Your objective: Lines from the listing below that contain the string "computer" are to be reported.

BEGIN Extracted information

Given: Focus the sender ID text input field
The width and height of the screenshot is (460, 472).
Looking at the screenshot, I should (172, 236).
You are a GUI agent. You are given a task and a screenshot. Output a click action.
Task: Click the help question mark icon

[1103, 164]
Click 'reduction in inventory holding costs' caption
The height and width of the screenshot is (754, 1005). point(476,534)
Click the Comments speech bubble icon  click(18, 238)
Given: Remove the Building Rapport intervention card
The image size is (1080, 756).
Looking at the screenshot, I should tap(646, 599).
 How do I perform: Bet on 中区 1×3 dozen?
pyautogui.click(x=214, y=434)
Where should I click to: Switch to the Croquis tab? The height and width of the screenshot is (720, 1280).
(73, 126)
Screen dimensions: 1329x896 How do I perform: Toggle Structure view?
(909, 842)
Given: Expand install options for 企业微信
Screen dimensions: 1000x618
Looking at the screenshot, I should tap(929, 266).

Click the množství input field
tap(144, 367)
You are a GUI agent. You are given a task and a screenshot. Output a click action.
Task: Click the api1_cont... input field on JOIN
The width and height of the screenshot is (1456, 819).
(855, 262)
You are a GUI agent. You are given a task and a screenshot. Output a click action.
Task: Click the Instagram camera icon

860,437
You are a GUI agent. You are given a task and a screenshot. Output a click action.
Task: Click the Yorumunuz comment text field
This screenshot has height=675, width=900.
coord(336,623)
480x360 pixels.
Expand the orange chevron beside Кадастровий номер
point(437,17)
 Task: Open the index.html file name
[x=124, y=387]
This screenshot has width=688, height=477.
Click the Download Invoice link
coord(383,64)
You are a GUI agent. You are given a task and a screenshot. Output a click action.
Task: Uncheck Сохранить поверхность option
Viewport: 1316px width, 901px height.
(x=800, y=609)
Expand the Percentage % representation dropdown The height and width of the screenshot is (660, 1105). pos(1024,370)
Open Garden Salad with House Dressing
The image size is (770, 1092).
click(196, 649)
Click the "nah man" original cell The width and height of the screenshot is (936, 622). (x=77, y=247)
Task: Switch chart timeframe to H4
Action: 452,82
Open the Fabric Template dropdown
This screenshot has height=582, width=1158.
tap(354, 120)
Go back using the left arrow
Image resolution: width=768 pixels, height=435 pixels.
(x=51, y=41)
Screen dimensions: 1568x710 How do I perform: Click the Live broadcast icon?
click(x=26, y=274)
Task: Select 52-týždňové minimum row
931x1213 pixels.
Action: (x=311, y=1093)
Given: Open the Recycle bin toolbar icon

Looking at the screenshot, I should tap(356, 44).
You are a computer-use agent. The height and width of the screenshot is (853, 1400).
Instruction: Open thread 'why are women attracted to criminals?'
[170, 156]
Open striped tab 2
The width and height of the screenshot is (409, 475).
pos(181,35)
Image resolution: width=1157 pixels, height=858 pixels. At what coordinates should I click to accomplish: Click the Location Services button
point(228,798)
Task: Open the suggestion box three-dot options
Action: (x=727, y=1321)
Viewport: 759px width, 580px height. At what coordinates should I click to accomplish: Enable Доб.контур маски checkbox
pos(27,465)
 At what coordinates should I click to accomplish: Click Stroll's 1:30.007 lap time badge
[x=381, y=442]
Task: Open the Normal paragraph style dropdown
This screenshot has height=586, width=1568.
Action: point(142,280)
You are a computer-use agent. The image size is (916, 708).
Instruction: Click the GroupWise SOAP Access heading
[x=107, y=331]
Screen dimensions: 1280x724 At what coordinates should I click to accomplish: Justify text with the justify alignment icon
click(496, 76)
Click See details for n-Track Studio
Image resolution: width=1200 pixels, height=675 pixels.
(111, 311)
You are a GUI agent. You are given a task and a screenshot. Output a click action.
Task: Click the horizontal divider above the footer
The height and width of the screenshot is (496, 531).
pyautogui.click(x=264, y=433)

END Extracted information

Written reply:
You are a computer-use agent. The height and width of the screenshot is (853, 1400).
You are a computer-use agent. The image size is (916, 708).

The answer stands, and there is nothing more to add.